Extra pounds can put pressure on the spine may be an essential cause, which means people who are overweight and pregnant women have a greater risk of getting a herniated disk.


People who suffer from diabetes have a risk to cause nerve damage.

Work (Job)

Lots of heavy lifting or prolonged sitting can damage the herniated disk.

What are the Symptoms?

The hallmark of sciatica when a person feels a pain that radiates from the lower spine to the buttock and down the back of the leg until feet. Also, feeling the discomfort almost anywhere along the nerve pathway, but it’s likely to follow a path from the low back to the buttock and the back of the thigh and calf.

The pain can vary widely, from a mild ache to a sharp, burning sensation or horrible pain. Sometimes it can feel like a jolt or electric shock. It goes worse when you cough or sneeze, and prolonged sitting can increase symptoms. Besides, people also have numbness, tingling, or muscle weakness in the affected leg or foot.

Call the doctor when sciatica doesn’t go away over time, self-care measures fail to ease the symptoms, or if the pain lasts longer than a week and getting worse and severe. Usually, in the first week, you will recover by self-care and some procedures to follow.

What are the Tests of Diagnosis for Sciatica?

During the physical exam, the doctor may check the muscle strength and reflexes of the patient. For example, walking on the toes or heels, rise from a squatting position and, while lying on the back, lift the legs one at a time. The results from sciatica will usually worsen during these activities, feeling pain and electrical shocks along the leg.

Many people have herniated disks or bone spurs that will show up on imaging tests such as X-raysMRICT scan, or Electromyography (EMG) but have no symptoms. So doctors don’t typically order these tests unless the pain is severe and worse, or it doesn’t improve within a few weeks.


Most people with sciatica get better in a few weeks without surgery. Medications like ibuprofen (Advil) and naproxen sodium (Aleve) can help relieve pain, although they should be only a short-term solution to ease the pain.

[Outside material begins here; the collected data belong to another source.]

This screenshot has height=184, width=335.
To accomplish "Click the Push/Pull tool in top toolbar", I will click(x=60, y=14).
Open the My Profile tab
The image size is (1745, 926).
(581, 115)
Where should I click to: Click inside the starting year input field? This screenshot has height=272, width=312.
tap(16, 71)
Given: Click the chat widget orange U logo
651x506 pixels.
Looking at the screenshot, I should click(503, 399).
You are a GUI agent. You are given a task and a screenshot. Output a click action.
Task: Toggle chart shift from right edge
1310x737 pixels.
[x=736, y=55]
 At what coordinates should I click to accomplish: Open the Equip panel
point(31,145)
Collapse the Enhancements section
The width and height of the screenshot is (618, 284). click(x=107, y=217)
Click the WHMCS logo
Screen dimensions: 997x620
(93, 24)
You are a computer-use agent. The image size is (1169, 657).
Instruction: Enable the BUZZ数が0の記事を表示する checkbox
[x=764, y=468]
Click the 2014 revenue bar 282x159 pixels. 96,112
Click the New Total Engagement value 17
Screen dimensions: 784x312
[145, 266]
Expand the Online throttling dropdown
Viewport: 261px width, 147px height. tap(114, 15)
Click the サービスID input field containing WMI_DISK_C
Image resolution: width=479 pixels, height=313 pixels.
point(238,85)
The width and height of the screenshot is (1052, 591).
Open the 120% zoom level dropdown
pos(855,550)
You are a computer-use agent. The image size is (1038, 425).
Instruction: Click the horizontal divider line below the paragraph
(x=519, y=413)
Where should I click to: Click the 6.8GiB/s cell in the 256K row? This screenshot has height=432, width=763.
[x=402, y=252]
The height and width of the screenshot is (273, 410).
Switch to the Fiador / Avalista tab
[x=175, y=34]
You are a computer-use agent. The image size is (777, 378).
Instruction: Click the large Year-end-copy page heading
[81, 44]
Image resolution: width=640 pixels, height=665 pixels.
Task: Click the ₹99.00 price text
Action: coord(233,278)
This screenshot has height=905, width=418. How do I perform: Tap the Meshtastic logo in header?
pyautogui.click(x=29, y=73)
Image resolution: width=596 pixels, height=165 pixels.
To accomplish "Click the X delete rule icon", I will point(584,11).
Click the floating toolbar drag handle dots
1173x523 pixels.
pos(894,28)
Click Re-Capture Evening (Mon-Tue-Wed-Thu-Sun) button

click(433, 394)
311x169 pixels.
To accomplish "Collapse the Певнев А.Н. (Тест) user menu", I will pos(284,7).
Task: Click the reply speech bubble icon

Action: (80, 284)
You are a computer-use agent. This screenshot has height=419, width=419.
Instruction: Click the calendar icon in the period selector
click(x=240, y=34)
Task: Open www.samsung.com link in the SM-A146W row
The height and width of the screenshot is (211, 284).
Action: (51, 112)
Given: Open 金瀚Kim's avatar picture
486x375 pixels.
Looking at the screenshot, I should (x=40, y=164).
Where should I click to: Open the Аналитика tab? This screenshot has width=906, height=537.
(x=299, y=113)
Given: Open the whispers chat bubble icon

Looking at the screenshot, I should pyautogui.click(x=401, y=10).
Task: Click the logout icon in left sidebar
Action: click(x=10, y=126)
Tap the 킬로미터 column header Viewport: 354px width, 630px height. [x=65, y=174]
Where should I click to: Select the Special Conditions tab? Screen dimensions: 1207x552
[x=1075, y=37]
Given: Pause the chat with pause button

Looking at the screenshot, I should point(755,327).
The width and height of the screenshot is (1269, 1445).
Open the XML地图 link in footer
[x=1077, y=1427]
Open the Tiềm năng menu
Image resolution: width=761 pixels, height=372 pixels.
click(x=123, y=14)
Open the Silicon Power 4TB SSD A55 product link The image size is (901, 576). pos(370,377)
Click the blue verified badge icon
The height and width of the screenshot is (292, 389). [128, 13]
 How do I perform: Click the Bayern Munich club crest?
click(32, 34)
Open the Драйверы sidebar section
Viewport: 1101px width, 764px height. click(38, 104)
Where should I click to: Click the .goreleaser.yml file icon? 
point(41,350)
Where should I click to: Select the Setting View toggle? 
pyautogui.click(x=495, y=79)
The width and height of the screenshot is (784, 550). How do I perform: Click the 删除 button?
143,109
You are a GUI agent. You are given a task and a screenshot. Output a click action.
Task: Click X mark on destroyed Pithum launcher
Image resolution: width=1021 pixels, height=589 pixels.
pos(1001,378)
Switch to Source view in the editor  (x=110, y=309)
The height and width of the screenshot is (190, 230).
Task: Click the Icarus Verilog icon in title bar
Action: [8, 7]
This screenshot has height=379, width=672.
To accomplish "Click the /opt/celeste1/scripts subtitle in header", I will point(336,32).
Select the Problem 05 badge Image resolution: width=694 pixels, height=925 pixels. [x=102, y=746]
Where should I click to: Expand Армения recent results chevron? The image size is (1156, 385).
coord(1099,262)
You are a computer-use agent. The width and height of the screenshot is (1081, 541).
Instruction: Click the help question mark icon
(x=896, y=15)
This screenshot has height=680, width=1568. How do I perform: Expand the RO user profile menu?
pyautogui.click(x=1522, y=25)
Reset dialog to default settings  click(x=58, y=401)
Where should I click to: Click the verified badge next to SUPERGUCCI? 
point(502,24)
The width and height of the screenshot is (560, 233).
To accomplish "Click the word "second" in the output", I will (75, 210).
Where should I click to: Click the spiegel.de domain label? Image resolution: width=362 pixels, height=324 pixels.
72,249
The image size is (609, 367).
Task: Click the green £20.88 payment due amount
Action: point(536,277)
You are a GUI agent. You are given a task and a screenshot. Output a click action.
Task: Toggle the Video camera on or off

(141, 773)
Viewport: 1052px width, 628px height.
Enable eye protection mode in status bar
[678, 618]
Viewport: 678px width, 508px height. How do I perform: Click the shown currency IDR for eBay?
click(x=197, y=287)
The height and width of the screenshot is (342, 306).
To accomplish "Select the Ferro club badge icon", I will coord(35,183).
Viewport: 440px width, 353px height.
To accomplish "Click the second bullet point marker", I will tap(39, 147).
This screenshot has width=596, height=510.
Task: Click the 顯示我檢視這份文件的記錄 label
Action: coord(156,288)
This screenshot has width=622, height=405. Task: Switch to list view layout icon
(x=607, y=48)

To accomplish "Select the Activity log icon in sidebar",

1. Home Remedies and Self-Care

The doctor might also recommend putting cold packs on the lower back of the patient for a couple of days and then switching to hot packs for a few days after that. It may feel relief, ease pain, and in good stretches for the lower back. Besides, it’s actually more important to keep moving. Staying will make the nerve continue to be irritated in that spot. Staying in motion will reduce inflammation.

2. Physical Therapy

Once the acute pain improves, the physical therapist can design a rehabilitation program to prevent future injuries. This usually includes exercises to strengthen the muscles supporting the back and improve flexibility.

Also, Cupping therapy is a way to get rid of blood clotting or excess blood to move or stimulate the body’s natural energy and it might cure sciatica. The patient can make the cupping by himself by heating the air inside a glass cup, then acupuncture in the affected leg. The cup is then quickly placed on the skin, and the resulting vacuum pulls the excess blood into the cup. The cup may be left in place for several minutes and then removed with unwanted blood, and leaving behind a bright red, circular welt.

3. Medications

If home remedies don’t work, the doctor will prescribe stronger medications (types of drugs) to ease sciatica pain include:

  • Anti-inflammatories.
  • Muscle relaxants.
  • Narcotics.
  • Tricyclic antidepressants.
  • Anti-seizure medications.

4. Steroid Injections

In some critical cases, the doctor might recommend an injection of a corticosteroid medication into the area around the involved nerve root. Besides, Corticosteroids help to ease pain by suppressing inflammation around the irritated nerve. The effects typically take off in a few months. The number of steroid injections that the patient can receive is limited because the risk of serious side effects increases when the injections received too frequently.

5. Surgery

This option is usually reserved when none of the previous treatments doesn’t work, that means pain still getting worse and doesn’t improve with time. Indeed, Surgeons can remove the bone spur or the portion of the herniated disk that’s pressing on the pinched sciatic nerve.